Definition 1   Life of an object is the most fundamental (or: original, deepest) disposition: whatever it is that gives rise to its actions and capacities for interactions.

An object’s life is therefore that from which all of its behavior is derived, given its environment. In God’s case, the life consists of the divine Love as postulated in the previous chapter. In the case of other objects, persons, etc., we have yet to work out what the most fundamental dispositions are, but whatever they are, that is their life. When we talk of ‘derivation’ of capacities from the ‘most fundamental dispositions’, we must allow ourselves to use the theory of ‘derived dispositions’ within multiple generative levels, as described in Chapter 5.

Core theism asserts that, remarkably, God is that life itself. This means that the behavior of all objects derives from God. We have yet to see how this is done and how a single God can be the life itself of multiple living creatures. And, of interest to us humans, we would especially like to know who is in control at each stage. Who decides the course our life?

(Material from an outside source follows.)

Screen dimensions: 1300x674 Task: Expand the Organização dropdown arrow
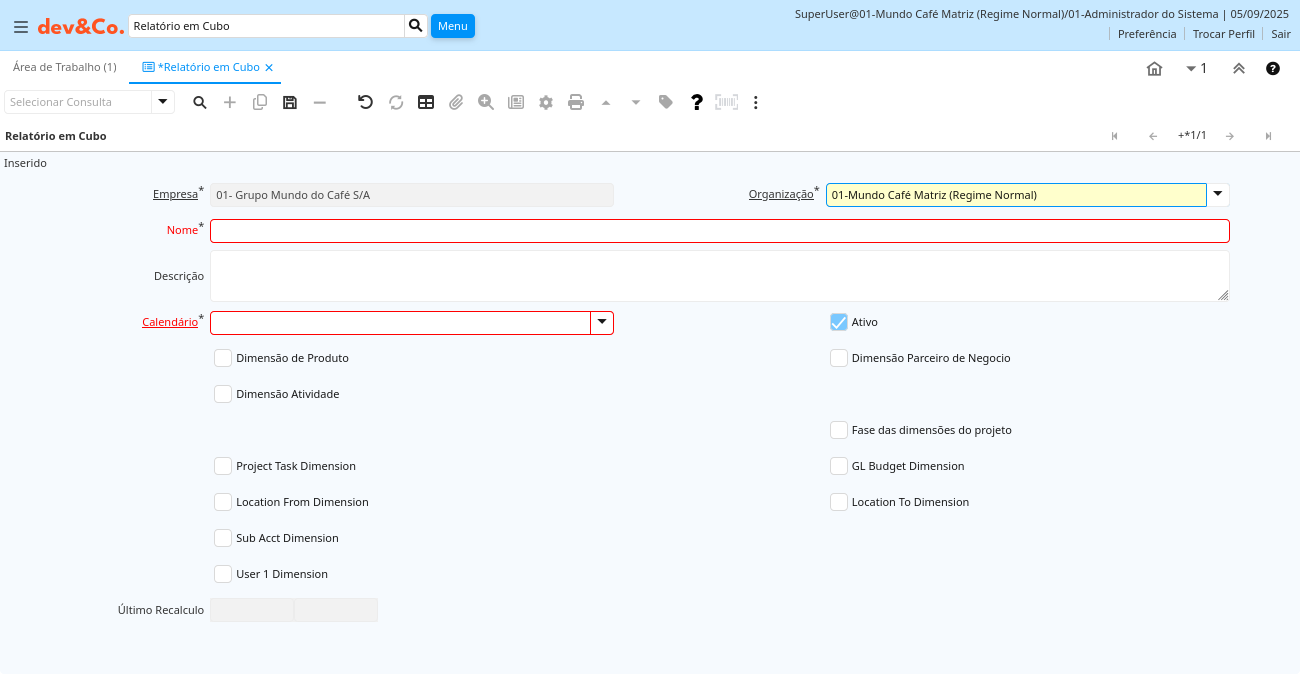[1218, 195]
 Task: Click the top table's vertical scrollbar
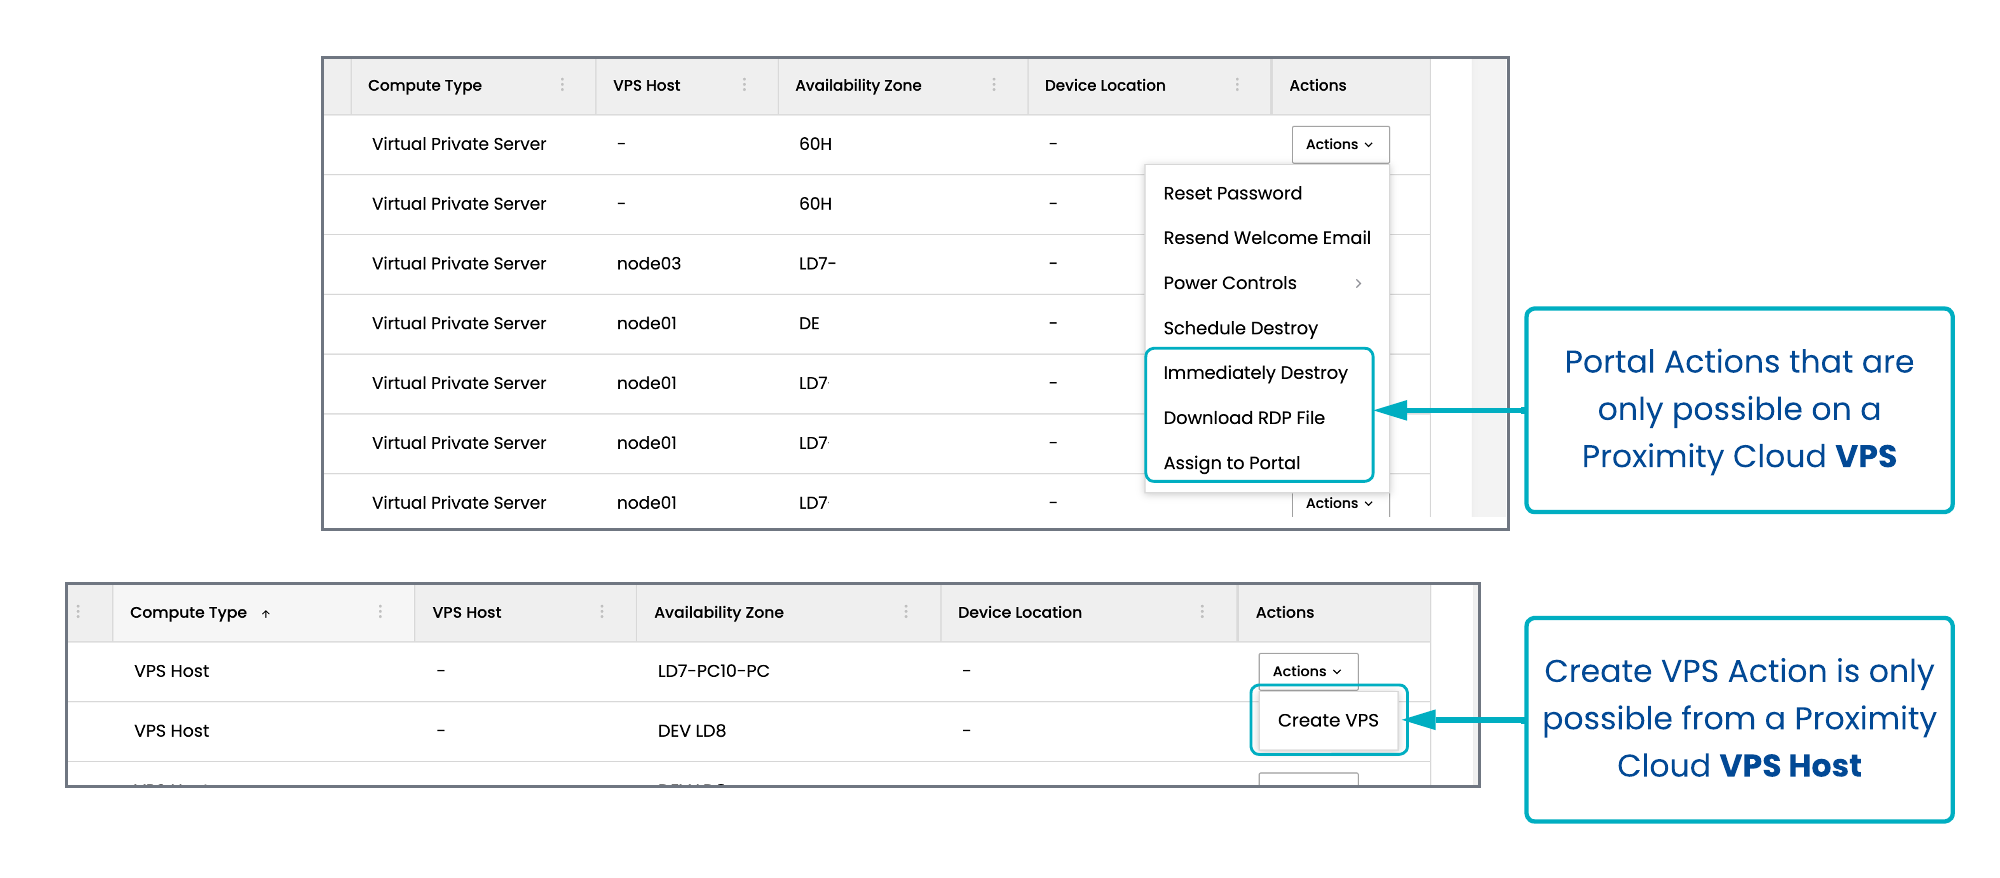(x=1489, y=290)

The task of science is to explain the dispositions and causal powers of all objects and to understand what is the life of humans, animals and plants, etc. The materialist view is that all these have a life which is reduced entirely (and only) to that of the fundamental dispositions of the composing atoms and molecules, and that these constituent particles have the powers as discovered by physics. If this were true and were combined with theism, we would have to conclude that atoms and molecules were divine. In that case, it would follow that the fundamental particles would be divine and would be indestructible and eternal since they have life in themselves and ‘live’ from themselves. If it is not the particles themselves that are divine, then perhaps it is the energy from which they are produced. This line of thought has indeed been followed by many atomic philosophers, from Democritus into the twentieth century.

A non-reductionist view is also possible. Such a view says that we have some kind of life--whether vital, mental, or spiritual--that does not derive from that of our constituent atoms but has a different origination. Most of us sense that this might or ought to be true, as we have reasons to believe that our spiritual and rational lives do not originally spring from physical causes. We may have difficulty, though, maintaining such a view in a way that is coherent with the conclusions of modern science. The view of scientific theism is even more divergent, as it insists that all our life is non-reductionist, since it originates from God. Even the fundamental powers of elementary particles come from that source, a theist insists. Our challenge is to make detailed sense of these claims, while avoiding a pantheism whereby we (or atoms) are part of God or whereby God is part of us.